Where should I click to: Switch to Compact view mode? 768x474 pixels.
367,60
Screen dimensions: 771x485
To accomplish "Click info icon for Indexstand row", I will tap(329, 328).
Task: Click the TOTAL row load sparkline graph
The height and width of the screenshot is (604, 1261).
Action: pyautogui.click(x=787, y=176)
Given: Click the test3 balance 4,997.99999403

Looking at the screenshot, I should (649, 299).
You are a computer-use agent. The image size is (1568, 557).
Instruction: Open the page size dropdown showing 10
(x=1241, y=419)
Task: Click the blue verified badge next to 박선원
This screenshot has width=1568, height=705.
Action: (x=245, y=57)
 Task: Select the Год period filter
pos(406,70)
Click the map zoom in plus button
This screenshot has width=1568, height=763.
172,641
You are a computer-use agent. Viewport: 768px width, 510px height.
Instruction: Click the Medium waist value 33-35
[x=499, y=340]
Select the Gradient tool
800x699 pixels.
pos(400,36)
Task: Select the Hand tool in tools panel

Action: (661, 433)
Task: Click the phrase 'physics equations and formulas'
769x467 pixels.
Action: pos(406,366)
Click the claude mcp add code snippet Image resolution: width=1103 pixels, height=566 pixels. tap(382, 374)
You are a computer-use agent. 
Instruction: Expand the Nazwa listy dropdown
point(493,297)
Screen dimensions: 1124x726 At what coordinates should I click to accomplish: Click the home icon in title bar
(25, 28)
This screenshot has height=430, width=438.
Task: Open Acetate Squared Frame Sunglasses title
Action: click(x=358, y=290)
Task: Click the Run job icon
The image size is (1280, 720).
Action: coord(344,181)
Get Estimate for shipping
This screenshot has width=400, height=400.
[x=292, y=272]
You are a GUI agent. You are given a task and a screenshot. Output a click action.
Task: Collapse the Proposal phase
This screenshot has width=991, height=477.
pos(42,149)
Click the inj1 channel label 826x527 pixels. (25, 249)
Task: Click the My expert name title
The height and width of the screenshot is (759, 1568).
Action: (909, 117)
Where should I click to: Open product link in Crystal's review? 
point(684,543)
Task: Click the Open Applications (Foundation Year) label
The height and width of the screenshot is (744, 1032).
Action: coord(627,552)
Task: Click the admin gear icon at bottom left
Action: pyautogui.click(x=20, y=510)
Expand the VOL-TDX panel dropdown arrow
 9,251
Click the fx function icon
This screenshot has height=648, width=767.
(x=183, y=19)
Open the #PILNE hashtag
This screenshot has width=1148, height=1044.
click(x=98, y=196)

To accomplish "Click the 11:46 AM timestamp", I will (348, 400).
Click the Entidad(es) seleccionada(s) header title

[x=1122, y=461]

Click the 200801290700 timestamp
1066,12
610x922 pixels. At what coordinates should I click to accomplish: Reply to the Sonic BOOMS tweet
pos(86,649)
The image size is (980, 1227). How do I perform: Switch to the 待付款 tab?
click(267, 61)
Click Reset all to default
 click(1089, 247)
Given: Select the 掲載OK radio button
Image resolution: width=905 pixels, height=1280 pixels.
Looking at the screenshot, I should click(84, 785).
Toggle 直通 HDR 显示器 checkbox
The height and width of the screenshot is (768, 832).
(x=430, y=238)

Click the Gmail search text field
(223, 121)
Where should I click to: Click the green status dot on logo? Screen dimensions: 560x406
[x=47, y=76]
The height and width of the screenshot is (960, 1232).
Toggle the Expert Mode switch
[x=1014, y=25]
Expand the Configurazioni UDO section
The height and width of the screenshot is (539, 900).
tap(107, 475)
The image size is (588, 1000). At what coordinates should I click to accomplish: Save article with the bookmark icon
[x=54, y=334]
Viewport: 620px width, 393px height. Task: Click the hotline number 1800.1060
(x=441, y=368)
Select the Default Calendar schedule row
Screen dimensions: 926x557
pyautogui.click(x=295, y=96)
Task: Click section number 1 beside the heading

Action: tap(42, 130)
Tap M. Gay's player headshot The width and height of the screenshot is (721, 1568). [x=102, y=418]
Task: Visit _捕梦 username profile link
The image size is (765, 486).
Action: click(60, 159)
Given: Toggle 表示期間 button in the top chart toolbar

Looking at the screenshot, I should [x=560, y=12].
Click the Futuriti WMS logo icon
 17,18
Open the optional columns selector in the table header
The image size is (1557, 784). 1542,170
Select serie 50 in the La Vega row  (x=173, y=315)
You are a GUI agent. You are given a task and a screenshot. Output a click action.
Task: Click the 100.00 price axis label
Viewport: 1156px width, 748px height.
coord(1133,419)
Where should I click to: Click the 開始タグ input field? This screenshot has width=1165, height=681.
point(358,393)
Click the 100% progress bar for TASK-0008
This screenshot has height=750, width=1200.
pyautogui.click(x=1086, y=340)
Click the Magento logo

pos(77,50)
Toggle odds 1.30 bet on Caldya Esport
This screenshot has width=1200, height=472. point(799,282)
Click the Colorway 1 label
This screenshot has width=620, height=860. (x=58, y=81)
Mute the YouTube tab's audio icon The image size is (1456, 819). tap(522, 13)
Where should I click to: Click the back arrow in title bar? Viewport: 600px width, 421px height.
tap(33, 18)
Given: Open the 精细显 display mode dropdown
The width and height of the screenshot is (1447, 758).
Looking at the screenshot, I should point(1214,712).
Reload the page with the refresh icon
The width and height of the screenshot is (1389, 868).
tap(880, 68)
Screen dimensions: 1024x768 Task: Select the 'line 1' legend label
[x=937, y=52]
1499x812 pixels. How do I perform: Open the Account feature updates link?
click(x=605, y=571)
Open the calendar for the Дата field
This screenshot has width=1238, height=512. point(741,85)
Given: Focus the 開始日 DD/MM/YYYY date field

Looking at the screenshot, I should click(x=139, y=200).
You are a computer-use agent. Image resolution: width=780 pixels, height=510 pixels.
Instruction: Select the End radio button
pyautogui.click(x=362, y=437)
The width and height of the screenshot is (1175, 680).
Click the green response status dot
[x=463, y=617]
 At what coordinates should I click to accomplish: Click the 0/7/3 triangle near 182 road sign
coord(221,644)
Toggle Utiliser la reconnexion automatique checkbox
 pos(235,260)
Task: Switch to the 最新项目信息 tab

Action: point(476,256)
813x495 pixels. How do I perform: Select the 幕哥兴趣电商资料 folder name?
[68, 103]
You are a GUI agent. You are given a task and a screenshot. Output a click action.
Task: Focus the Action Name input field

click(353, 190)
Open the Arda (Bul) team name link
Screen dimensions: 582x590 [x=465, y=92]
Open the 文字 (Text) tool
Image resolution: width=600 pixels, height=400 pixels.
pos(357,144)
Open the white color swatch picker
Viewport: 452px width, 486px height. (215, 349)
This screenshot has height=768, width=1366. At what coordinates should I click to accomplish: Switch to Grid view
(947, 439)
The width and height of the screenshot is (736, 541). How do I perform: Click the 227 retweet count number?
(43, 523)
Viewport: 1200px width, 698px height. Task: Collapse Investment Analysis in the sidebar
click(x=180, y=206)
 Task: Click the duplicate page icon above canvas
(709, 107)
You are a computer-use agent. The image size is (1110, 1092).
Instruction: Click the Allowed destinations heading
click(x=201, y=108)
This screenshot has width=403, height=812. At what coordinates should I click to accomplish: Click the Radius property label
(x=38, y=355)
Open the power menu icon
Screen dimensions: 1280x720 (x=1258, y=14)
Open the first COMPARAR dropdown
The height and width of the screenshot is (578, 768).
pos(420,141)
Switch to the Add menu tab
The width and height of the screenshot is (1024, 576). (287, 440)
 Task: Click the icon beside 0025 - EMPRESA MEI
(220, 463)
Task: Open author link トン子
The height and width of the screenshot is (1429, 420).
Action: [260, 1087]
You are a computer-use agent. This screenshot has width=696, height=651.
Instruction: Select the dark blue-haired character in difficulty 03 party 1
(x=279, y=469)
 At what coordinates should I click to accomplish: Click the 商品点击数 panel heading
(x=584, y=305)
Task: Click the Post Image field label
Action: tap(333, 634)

════════

## Problem
In full and word for word, set down the records shown above.

## Solution for this problem
Where should I click to: Switch to Compact view mode? 768x474 pixels.
367,60
Screen dimensions: 771x485
To accomplish "Click info icon for Indexstand row", I will tap(329, 328).
Task: Click the TOTAL row load sparkline graph
The height and width of the screenshot is (604, 1261).
Action: pyautogui.click(x=787, y=176)
Given: Click the test3 balance 4,997.99999403

Looking at the screenshot, I should (649, 299).
You are a computer-use agent. The image size is (1568, 557).
Instruction: Open the page size dropdown showing 10
(x=1241, y=419)
Task: Click the blue verified badge next to 박선원
This screenshot has width=1568, height=705.
Action: (x=245, y=57)
 Task: Select the Год period filter
pos(406,70)
Click the map zoom in plus button
This screenshot has width=1568, height=763.
172,641
You are a computer-use agent. Viewport: 768px width, 510px height.
Instruction: Click the Medium waist value 33-35
[x=499, y=340]
Select the Gradient tool
800x699 pixels.
pos(400,36)
Task: Select the Hand tool in tools panel

Action: (661, 433)
Task: Click the phrase 'physics equations and formulas'
769x467 pixels.
Action: pos(406,366)
Click the claude mcp add code snippet Image resolution: width=1103 pixels, height=566 pixels. tap(382, 374)
You are a computer-use agent. 
Instruction: Expand the Nazwa listy dropdown
point(493,297)
Screen dimensions: 1124x726 At what coordinates should I click to accomplish: Click the home icon in title bar
(25, 28)
This screenshot has height=430, width=438.
Task: Open Acetate Squared Frame Sunglasses title
Action: click(x=358, y=290)
Task: Click the Run job icon
The image size is (1280, 720).
Action: coord(344,181)
Get Estimate for shipping
This screenshot has width=400, height=400.
[x=292, y=272]
You are a GUI agent. You are given a task and a screenshot. Output a click action.
Task: Collapse the Proposal phase
This screenshot has width=991, height=477.
pos(42,149)
Click the inj1 channel label 826x527 pixels. (25, 249)
Task: Click the My expert name title
The height and width of the screenshot is (759, 1568).
Action: (909, 117)
Where should I click to: Open product link in Crystal's review? 
point(684,543)
Task: Click the Open Applications (Foundation Year) label
The height and width of the screenshot is (744, 1032).
Action: coord(627,552)
Task: Click the admin gear icon at bottom left
Action: pyautogui.click(x=20, y=510)
Expand the VOL-TDX panel dropdown arrow
 9,251
Click the fx function icon
This screenshot has height=648, width=767.
(x=183, y=19)
Open the #PILNE hashtag
This screenshot has width=1148, height=1044.
click(x=98, y=196)

To accomplish "Click the 11:46 AM timestamp", I will (348, 400).
Click the Entidad(es) seleccionada(s) header title

[x=1122, y=461]

Click the 200801290700 timestamp
1066,12
610x922 pixels. At what coordinates should I click to accomplish: Reply to the Sonic BOOMS tweet
pos(86,649)
The image size is (980, 1227). How do I perform: Switch to the 待付款 tab?
click(267, 61)
Click Reset all to default
 click(1089, 247)
Given: Select the 掲載OK radio button
Image resolution: width=905 pixels, height=1280 pixels.
Looking at the screenshot, I should click(84, 785).
Toggle 直通 HDR 显示器 checkbox
The height and width of the screenshot is (768, 832).
(x=430, y=238)

Click the Gmail search text field
(223, 121)
Where should I click to: Click the green status dot on logo? Screen dimensions: 560x406
[x=47, y=76]
The height and width of the screenshot is (960, 1232).
Toggle the Expert Mode switch
[x=1014, y=25]
Expand the Configurazioni UDO section
The height and width of the screenshot is (539, 900).
tap(107, 475)
The image size is (588, 1000). At what coordinates should I click to accomplish: Save article with the bookmark icon
[x=54, y=334]
Viewport: 620px width, 393px height. Task: Click the hotline number 1800.1060
(x=441, y=368)
Select the Default Calendar schedule row
Screen dimensions: 926x557
pyautogui.click(x=295, y=96)
Task: Click section number 1 beside the heading

Action: tap(42, 130)
Tap M. Gay's player headshot The width and height of the screenshot is (721, 1568). [x=102, y=418]
Task: Visit _捕梦 username profile link
The image size is (765, 486).
Action: click(60, 159)
Given: Toggle 表示期間 button in the top chart toolbar

Looking at the screenshot, I should [x=560, y=12].
Click the Futuriti WMS logo icon
 17,18
Open the optional columns selector in the table header
The image size is (1557, 784). 1542,170
Select serie 50 in the La Vega row  (x=173, y=315)
You are a GUI agent. You are given a task and a screenshot. Output a click action.
Task: Click the 100.00 price axis label
Viewport: 1156px width, 748px height.
coord(1133,419)
Where should I click to: Click the 開始タグ input field? This screenshot has width=1165, height=681.
point(358,393)
Click the 100% progress bar for TASK-0008
This screenshot has height=750, width=1200.
pyautogui.click(x=1086, y=340)
Click the Magento logo

pos(77,50)
Toggle odds 1.30 bet on Caldya Esport
This screenshot has width=1200, height=472. point(799,282)
Click the Colorway 1 label
This screenshot has width=620, height=860. (x=58, y=81)
Mute the YouTube tab's audio icon The image size is (1456, 819). tap(522, 13)
Where should I click to: Click the back arrow in title bar? Viewport: 600px width, 421px height.
tap(33, 18)
Given: Open the 精细显 display mode dropdown
The width and height of the screenshot is (1447, 758).
Looking at the screenshot, I should point(1214,712).
Reload the page with the refresh icon
The width and height of the screenshot is (1389, 868).
tap(880, 68)
Screen dimensions: 1024x768 Task: Select the 'line 1' legend label
[x=937, y=52]
1499x812 pixels. How do I perform: Open the Account feature updates link?
click(x=605, y=571)
Open the calendar for the Дата field
This screenshot has width=1238, height=512. point(741,85)
Given: Focus the 開始日 DD/MM/YYYY date field

Looking at the screenshot, I should click(x=139, y=200).
You are a computer-use agent. Image resolution: width=780 pixels, height=510 pixels.
Instruction: Select the End radio button
pyautogui.click(x=362, y=437)
The width and height of the screenshot is (1175, 680).
Click the green response status dot
[x=463, y=617]
 At what coordinates should I click to accomplish: Click the 0/7/3 triangle near 182 road sign
coord(221,644)
Toggle Utiliser la reconnexion automatique checkbox
 pos(235,260)
Task: Switch to the 最新项目信息 tab

Action: point(476,256)
813x495 pixels. How do I perform: Select the 幕哥兴趣电商资料 folder name?
[68, 103]
You are a GUI agent. You are given a task and a screenshot. Output a click action.
Task: Focus the Action Name input field

click(353, 190)
Open the Arda (Bul) team name link
Screen dimensions: 582x590 [x=465, y=92]
Open the 文字 (Text) tool
Image resolution: width=600 pixels, height=400 pixels.
pos(357,144)
Open the white color swatch picker
Viewport: 452px width, 486px height. (215, 349)
This screenshot has height=768, width=1366. At what coordinates should I click to accomplish: Switch to Grid view
(947, 439)
The width and height of the screenshot is (736, 541). How do I perform: Click the 227 retweet count number?
(43, 523)
Viewport: 1200px width, 698px height. Task: Collapse Investment Analysis in the sidebar
click(x=180, y=206)
 Task: Click the duplicate page icon above canvas
(709, 107)
You are a computer-use agent. The image size is (1110, 1092).
Instruction: Click the Allowed destinations heading
click(x=201, y=108)
This screenshot has width=403, height=812. At what coordinates should I click to accomplish: Click the Radius property label
(x=38, y=355)
Open the power menu icon
Screen dimensions: 1280x720 (x=1258, y=14)
Open the first COMPARAR dropdown
The height and width of the screenshot is (578, 768).
pos(420,141)
Switch to the Add menu tab
The width and height of the screenshot is (1024, 576). (287, 440)
 Task: Click the icon beside 0025 - EMPRESA MEI
(220, 463)
Task: Open author link トン子
The height and width of the screenshot is (1429, 420).
Action: [260, 1087]
You are a computer-use agent. This screenshot has width=696, height=651.
Instruction: Select the dark blue-haired character in difficulty 03 party 1
(x=279, y=469)
 At what coordinates should I click to accomplish: Click the 商品点击数 panel heading
(x=584, y=305)
Task: Click the Post Image field label
Action: tap(333, 634)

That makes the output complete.